DATASET ENTRIES
════
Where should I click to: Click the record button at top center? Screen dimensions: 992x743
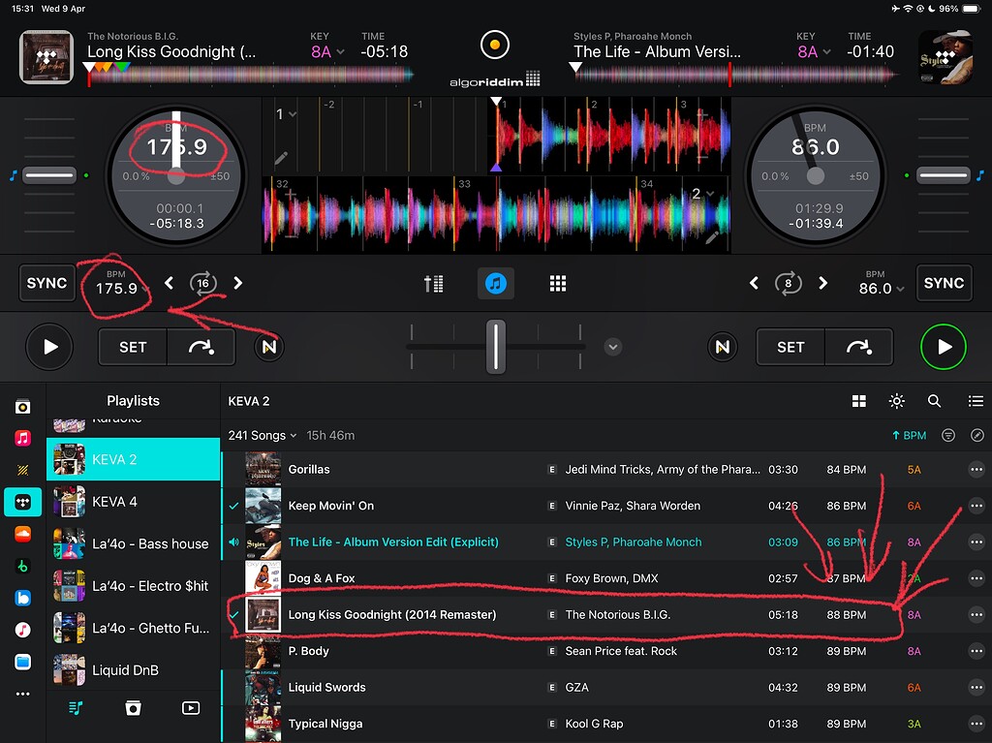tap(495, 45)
════
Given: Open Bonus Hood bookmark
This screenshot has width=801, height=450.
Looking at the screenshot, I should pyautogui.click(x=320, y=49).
════
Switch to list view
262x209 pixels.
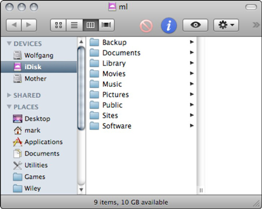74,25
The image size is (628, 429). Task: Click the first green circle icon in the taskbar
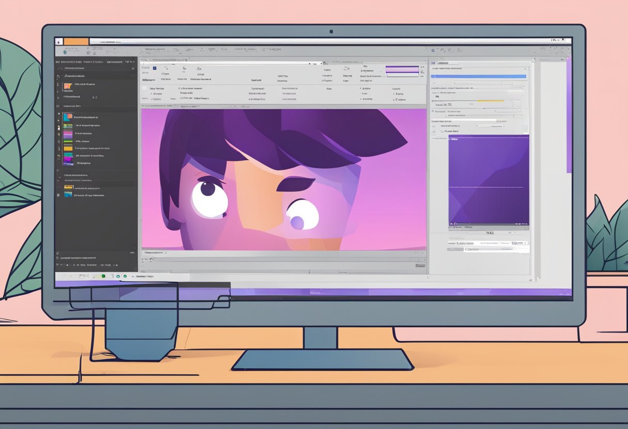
════
PROBLEM
Print an exact copy of the lines above, from the one containing "262x209 pixels." through the one containing "The image size", and leave out the pictures.

RESPONSE AREA
262x209 pixels.
74,25
The image size is (628, 429). Task: Click the first green circle icon in the taskbar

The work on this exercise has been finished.